Por Francisco Montes Vergara El pasado 3 de diciembre el señor Germán Vargas se pronunció en su cuenta X sobre el otorgamiento de avales. Sobre el particular dijo: "Ha llegado la oportunidad para promover una profunda reforma del sistema electoral colombiano… Dar vía al trámite de un nuevo código mediante el cual pueda desarrollarse una profunda reforma que permita aclarar y unificar criterios sobre otorgamiento de avales, coavales, coaliciones, adhesiones, que regule los movimientos políticos, la inscripción por firmas, las reglas básicas de los partidos y asuntos hoy confusos como la doble militancia, la rendición de cuentas, los controles a los gastos de campaña y tantos otros. Pero lo anterior también debe ir acompañado de una gran reforma política que vaya más allá de la arquitectura electoral." Fue un proceso catastrófico en estas elecciones regionales. A pesar de haber sido en un momento cuando en el país se presentaban muchas expectativas por las ideas y manejos de ideologías, no obstante, esto no fue lo importante. Fueron días de construcción de mecánica electoral. Lo demás que se haya podido ver en medios, fue parte del libreto protocolario sobre el cual se acostumbra para adelantar una campaña política. Los avales son un condicionante que incide en la manera de pensar y actuar de una población que puede afectar su identificación de desarrollo social llevándola a tomar una decisión electoral en donde se ponen en riesgo las expectativas de desarrollo económico. Ante la necesidad de visto bueno, para obtener el permiso que le permita a la población creer que un precandidato tiene serias intensiones en participar de un proceso electoral y así lograr dejar a un lado la desconfianza del mismo sobre el interés de querer adelantar por el precandidato un programa de gobierno responsable, se genera la tarea de tocar puertas en el abanico de posibilidades para obtener el aval.
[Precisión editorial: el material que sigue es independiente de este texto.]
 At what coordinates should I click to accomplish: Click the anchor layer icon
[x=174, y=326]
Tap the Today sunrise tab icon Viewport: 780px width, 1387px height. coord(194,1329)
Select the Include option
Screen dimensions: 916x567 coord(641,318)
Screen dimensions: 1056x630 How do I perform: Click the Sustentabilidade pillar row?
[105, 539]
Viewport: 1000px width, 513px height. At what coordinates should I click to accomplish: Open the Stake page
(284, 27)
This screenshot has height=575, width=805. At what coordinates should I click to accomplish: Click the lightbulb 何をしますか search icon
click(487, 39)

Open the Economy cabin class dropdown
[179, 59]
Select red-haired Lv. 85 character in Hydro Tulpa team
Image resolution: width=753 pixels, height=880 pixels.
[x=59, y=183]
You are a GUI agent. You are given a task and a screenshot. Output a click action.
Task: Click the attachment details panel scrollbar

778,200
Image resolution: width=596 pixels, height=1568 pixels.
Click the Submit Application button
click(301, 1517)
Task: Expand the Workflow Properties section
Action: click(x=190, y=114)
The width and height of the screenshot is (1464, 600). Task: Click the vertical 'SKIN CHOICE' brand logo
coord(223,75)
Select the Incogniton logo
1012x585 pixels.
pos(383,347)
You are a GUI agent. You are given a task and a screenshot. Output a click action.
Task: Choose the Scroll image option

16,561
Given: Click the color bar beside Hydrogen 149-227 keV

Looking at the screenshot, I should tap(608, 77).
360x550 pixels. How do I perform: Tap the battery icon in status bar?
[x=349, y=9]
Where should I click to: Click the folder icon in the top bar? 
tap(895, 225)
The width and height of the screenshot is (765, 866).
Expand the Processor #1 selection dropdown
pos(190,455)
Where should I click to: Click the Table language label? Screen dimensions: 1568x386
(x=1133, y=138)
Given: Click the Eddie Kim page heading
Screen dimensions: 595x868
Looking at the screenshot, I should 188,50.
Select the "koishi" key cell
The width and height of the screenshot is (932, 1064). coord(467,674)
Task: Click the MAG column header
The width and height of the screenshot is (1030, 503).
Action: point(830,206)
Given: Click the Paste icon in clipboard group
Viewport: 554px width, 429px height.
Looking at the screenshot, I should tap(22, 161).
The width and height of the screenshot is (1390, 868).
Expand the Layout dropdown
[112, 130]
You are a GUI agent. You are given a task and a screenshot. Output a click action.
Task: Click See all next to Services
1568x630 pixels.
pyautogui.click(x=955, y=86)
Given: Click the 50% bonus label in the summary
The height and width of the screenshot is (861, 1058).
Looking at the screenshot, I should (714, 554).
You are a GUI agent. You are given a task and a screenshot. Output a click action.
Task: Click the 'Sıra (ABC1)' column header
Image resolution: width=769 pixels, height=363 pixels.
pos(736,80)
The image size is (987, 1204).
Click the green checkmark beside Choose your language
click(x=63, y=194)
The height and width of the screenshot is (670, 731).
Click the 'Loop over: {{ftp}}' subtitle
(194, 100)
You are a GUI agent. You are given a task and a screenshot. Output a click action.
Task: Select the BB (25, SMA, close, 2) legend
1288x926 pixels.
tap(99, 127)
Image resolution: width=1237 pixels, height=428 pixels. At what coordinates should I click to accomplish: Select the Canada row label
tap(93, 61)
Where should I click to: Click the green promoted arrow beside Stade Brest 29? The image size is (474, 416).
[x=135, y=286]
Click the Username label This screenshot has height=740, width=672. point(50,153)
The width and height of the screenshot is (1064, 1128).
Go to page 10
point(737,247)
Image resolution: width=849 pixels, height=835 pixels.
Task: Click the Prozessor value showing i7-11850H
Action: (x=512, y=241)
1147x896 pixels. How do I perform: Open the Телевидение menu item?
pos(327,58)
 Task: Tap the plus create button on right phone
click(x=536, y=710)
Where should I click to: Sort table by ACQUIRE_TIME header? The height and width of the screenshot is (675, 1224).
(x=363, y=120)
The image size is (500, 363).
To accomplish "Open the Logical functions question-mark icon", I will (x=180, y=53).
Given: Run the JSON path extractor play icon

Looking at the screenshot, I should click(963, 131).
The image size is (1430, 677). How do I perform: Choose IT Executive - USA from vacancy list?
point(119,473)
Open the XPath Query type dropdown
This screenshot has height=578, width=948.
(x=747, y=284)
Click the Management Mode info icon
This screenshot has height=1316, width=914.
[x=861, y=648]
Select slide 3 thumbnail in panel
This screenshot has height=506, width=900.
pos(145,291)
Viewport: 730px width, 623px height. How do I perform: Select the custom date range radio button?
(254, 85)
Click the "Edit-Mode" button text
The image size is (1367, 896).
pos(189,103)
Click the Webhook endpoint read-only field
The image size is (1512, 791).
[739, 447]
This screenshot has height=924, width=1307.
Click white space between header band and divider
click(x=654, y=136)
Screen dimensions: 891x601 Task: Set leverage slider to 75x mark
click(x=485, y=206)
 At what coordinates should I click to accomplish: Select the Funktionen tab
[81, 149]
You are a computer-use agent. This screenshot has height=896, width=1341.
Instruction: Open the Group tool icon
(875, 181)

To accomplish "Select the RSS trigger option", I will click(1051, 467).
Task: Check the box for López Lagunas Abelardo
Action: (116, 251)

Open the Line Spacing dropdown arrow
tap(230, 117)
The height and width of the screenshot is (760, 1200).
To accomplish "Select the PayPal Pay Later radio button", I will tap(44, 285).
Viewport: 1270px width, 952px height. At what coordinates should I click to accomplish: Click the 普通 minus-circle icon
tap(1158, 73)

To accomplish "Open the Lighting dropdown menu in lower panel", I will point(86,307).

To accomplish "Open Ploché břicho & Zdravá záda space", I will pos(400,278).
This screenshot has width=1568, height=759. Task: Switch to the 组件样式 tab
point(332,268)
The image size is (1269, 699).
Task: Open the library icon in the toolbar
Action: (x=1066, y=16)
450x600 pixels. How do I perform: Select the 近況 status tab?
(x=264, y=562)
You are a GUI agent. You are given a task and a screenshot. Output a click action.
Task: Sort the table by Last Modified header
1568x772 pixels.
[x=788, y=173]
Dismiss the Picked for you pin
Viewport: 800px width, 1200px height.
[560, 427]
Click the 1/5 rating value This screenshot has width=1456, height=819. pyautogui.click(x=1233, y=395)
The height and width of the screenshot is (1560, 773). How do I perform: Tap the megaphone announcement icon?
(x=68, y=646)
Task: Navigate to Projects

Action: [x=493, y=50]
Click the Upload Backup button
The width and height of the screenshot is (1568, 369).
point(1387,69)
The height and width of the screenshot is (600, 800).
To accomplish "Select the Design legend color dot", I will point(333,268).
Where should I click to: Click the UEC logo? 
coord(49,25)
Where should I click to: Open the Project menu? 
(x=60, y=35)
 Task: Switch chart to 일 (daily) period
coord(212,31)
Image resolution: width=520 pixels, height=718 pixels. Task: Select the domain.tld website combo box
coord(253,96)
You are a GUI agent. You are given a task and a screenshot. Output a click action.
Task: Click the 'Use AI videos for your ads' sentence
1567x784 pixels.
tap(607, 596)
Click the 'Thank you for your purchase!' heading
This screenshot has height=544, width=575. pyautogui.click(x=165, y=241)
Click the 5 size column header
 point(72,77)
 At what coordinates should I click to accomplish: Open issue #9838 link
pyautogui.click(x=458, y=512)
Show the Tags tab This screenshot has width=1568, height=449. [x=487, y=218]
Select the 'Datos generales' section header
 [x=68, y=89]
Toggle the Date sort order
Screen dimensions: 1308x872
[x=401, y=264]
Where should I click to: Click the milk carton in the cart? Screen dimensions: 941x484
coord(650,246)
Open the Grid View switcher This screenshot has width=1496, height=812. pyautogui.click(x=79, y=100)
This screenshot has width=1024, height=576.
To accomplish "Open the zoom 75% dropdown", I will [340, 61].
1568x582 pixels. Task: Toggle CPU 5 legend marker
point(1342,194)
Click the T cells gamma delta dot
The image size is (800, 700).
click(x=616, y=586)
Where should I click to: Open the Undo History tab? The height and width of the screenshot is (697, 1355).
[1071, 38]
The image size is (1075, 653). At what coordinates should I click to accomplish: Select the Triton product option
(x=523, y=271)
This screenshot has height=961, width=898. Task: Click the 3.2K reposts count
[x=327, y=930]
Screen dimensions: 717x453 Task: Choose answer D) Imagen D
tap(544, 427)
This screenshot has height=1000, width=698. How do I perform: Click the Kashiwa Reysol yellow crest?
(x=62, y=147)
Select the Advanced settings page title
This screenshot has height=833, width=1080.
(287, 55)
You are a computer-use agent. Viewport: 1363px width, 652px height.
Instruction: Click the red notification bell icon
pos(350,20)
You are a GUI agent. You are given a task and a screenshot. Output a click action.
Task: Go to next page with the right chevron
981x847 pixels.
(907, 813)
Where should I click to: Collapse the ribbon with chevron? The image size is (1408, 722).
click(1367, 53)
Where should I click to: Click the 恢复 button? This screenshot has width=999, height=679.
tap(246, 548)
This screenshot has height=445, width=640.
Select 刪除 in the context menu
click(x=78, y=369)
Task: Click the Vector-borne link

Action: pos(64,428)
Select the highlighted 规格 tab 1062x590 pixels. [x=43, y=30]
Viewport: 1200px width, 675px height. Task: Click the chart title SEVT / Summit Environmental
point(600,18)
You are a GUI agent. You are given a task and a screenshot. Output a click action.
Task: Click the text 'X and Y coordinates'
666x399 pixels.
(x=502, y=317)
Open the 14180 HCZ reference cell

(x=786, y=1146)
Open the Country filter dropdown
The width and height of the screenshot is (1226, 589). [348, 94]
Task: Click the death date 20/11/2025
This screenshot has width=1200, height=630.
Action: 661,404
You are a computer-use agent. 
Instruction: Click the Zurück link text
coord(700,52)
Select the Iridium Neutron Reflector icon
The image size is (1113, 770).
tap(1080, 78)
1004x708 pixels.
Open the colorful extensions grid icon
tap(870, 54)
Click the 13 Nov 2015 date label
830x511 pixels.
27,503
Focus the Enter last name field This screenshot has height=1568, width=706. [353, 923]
Es aquí cuando se consiguen ofertas de diferentes partidos, pero no son garantía. En el entretanto, parte de la población está a la expectativa y en especulaciones sobre cuáles candidatos obtendrán los avales. En ese momento el trabajo de campo y técnico, se reduce a intereses y comentarios sobre poder político. Es el momento de construir coherencia en la arquitectura electoral entre lo que significa desarrollo y el alcance que deben tener los avales sobre ello.